Each line of the data below that contains "agent" must be copied.

========================================================================

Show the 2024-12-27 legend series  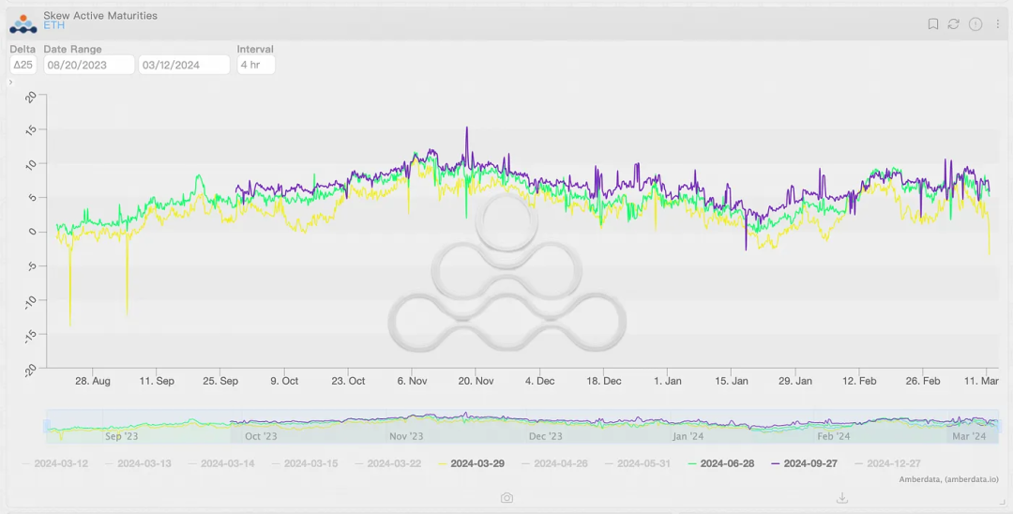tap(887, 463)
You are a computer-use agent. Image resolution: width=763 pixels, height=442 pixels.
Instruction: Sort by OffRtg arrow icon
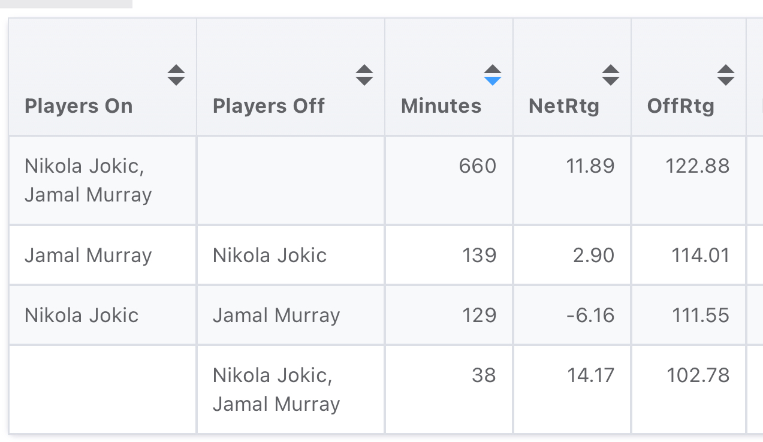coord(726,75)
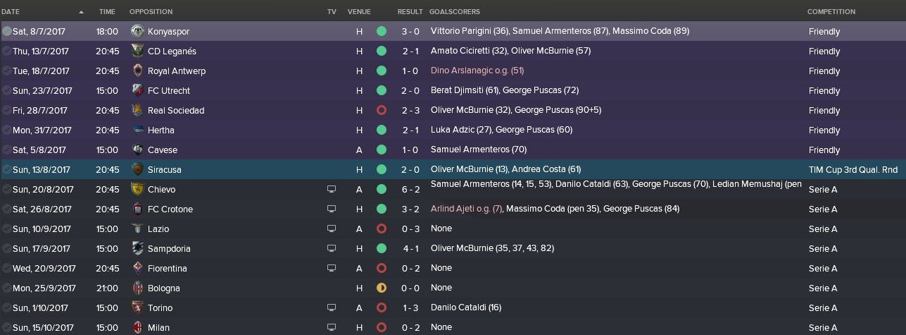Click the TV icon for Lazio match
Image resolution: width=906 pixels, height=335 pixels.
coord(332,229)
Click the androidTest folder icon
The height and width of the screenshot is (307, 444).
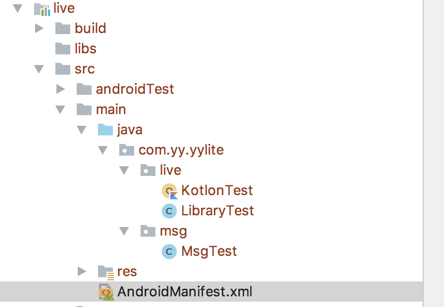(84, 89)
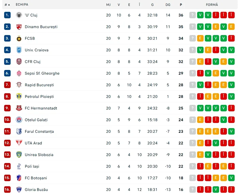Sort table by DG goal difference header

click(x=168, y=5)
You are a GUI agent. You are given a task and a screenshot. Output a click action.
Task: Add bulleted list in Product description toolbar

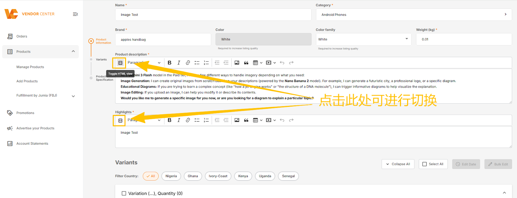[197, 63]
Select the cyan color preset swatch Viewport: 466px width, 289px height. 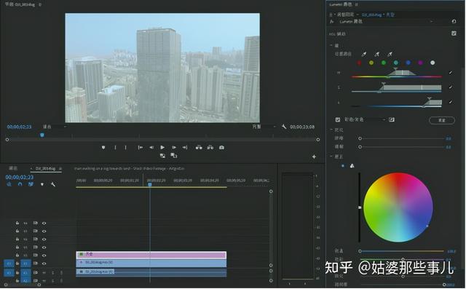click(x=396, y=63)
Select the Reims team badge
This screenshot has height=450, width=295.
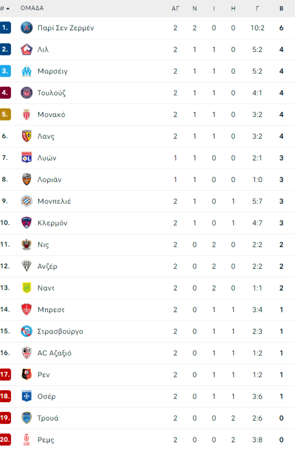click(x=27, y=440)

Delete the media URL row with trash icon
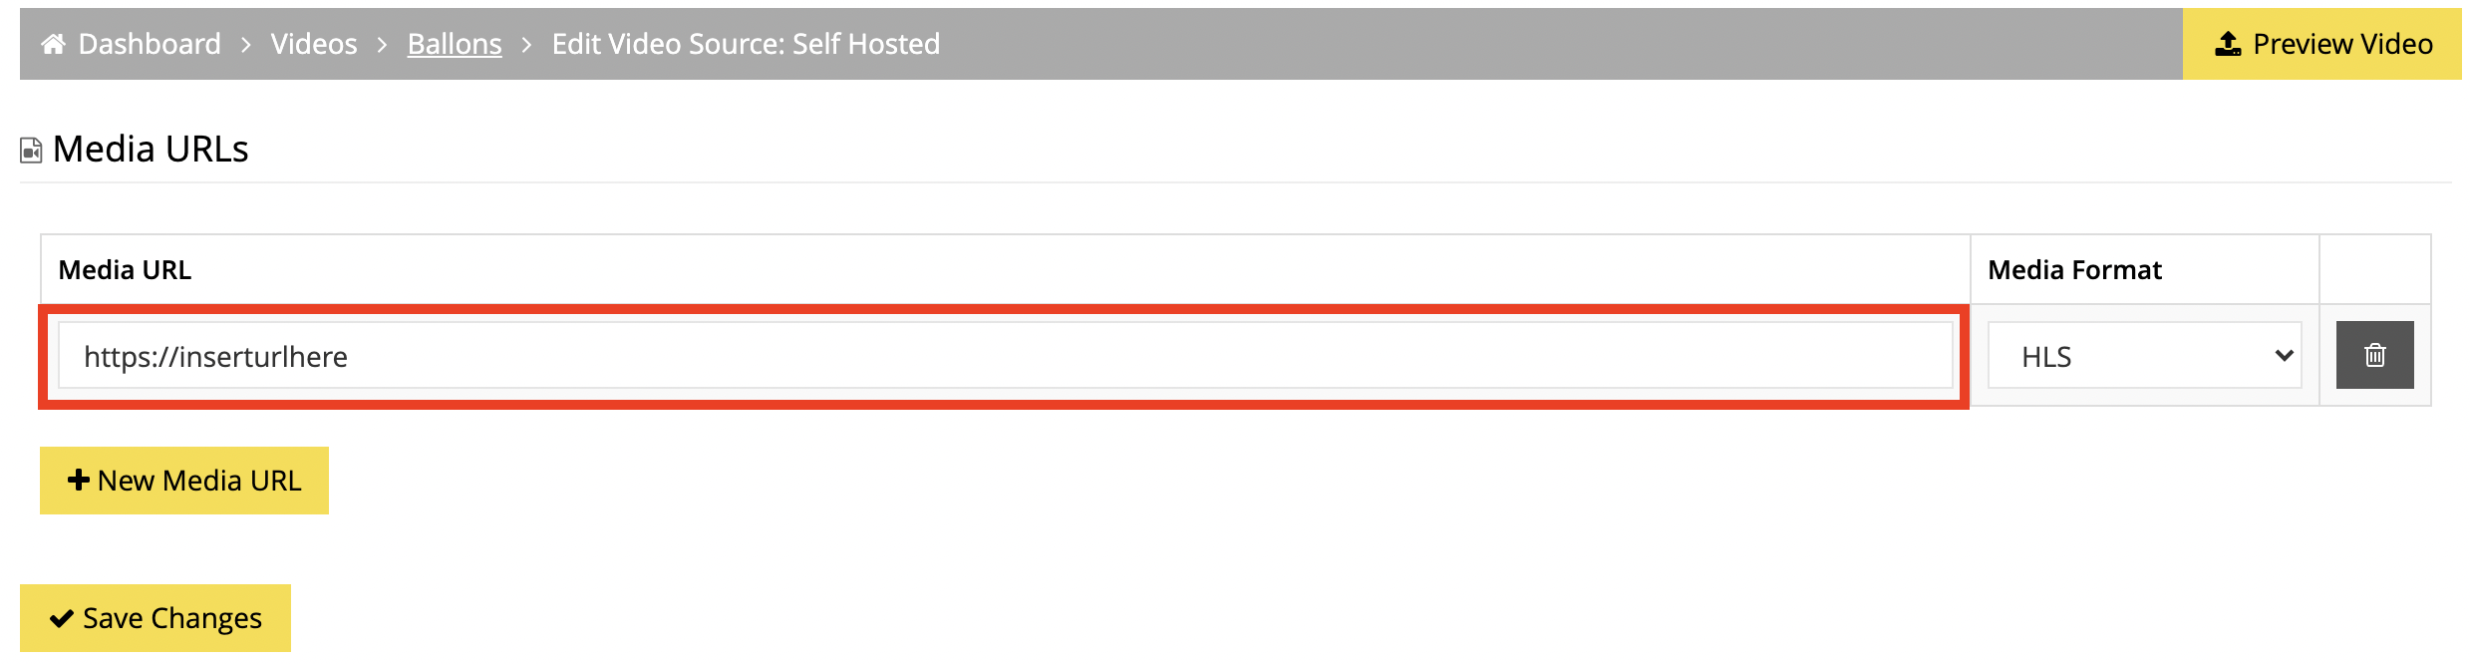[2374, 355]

========================================================================

• **SOLUTION FOR THIS TASK**:
You are a computer-use agent. Image resolution: width=763 pixels, height=442 pixels.
You are a GUI agent. You are given a task and a screenshot. Output a click action.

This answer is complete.